15-4  In 14-5, Jane was told she would soon have to take a stand.  This is the point where Mark will have to take a stand—his literal encounter with the cross.  Note the “non-religiousness” of his conversion, which reflects Lewis’s account of his own conversion in Surprised by Joy.

15-6  Jules, the figurehead director of the N.I.C.E. who imagines he’s the real director, has been mentioned twice before; now he makes his appearance (remember the rule of three).  He’s also a product of modern education, a character who might have been a decent-enough reporter or hack writer if he’d been brought up with traditional values. As it is, he’s mostly a fool.

CHAPTER SIXTEEN: DINNER AT BELBURY

16-1  Recall Ransom’s observation to Jane in 14-5 that the demons hate their own minions as much as they hate us.  This chapter will bear that out.  The confusion of languages obviously recalls the Tower of Babel; the release of the animals suggests the Fall, when man and nature were set against each other.  The plot to conquer nature has failed.  Soon the earth itself will rebel . . .

16-3 – 16-6 Each of the Inner Ring meets a fate appropriate for him—how?  Do they all get a chance to repent?  When?  Might Romans 1:14 have some relevance here?

CHAPTER SEVENTEEN: VENUS AT ST. ANNE’S

17-2  The fashion show compliments 14-5 and the idea of our true selves being hidden: each woman has her dress picked out by the others; a dress that, once chosen, compliments qualities that they themselves didn’t fully appreciate.  Why is the least said about Jane’s dress?
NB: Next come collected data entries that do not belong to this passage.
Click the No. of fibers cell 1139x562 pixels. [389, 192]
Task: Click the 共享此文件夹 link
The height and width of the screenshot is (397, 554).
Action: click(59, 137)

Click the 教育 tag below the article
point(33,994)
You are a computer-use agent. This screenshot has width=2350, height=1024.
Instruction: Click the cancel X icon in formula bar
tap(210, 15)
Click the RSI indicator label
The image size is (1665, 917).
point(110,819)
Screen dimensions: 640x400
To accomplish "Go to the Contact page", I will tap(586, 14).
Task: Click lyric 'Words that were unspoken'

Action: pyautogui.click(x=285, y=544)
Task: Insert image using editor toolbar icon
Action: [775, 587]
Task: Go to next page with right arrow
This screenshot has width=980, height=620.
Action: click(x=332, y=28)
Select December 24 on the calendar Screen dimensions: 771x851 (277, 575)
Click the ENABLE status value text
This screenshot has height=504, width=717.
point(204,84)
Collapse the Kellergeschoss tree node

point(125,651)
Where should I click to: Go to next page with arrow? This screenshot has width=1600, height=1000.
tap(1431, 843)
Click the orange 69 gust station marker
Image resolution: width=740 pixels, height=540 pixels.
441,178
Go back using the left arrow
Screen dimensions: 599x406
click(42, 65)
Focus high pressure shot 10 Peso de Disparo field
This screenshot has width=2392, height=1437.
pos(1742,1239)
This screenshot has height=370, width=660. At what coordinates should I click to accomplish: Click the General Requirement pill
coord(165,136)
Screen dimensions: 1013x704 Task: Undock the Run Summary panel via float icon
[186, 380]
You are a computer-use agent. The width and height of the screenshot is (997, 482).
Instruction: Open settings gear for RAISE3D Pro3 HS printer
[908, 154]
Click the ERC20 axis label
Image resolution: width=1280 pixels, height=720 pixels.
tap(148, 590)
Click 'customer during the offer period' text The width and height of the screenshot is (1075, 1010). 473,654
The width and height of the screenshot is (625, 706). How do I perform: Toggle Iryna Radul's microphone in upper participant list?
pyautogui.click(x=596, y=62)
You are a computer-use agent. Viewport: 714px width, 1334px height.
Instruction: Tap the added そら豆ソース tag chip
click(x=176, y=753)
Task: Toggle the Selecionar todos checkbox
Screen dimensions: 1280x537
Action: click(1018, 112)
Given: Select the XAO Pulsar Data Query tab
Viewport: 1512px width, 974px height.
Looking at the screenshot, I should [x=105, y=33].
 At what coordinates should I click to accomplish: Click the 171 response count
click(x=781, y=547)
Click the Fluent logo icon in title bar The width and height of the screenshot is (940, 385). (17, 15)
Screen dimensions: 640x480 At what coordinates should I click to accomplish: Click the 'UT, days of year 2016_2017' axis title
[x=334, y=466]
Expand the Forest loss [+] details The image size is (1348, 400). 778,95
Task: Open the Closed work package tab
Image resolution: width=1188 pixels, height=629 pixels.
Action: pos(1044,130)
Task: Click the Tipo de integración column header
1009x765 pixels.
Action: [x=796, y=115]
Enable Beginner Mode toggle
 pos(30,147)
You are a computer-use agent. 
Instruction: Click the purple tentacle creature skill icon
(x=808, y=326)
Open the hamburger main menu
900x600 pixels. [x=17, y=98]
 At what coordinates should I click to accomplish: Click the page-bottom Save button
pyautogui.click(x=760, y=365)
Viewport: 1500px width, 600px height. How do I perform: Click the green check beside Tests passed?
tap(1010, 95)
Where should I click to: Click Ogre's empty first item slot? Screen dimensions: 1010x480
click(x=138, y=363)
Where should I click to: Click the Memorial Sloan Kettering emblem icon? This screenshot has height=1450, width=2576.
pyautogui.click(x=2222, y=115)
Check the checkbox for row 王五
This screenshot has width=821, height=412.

17-4  “Britain” vs.  “Logres”: Lewis may get a little carried away here, with his idea of national “hauntings,” (any ideas as to what an American haunting would look like?), but the point is that humanity has had narrow escapes throughout history, some of them obvious and some not.  There will always be a Logres, until Christ returns.

17-7 and 17-8  Mark and Jane are reunited.  Recall that the novel began with their separation, and the narrative has pegged itself to their increasing distance.  But there have been intriguing parallels throughout.  They were each admitted to their respective Inner Rings in chapter 6.  Jane was introduced to “the Head” of St. Anne’s, and Mark to “the Head” at Belbury, in chapter 7.  Jane encounters the same holy fear at the beginning of ch. 11 that Mark encounters at the end.  Jane’s true conversion in 14-5 is closely followed by Mark’s in 15-4.

Their final meeting involves a mutual descent: Jane coming down from her pretensions and Mark from his arrogance; she in her festival garments and he most likely naked.  The world has been re-enchanted for them; they’ve rediscovered the magic of the commonplace.  What happens next?  A lot of baggage to work through, but remember Lewis called this “A modern fairy-tale for grownups.”

And so: “They lived happily ever after.”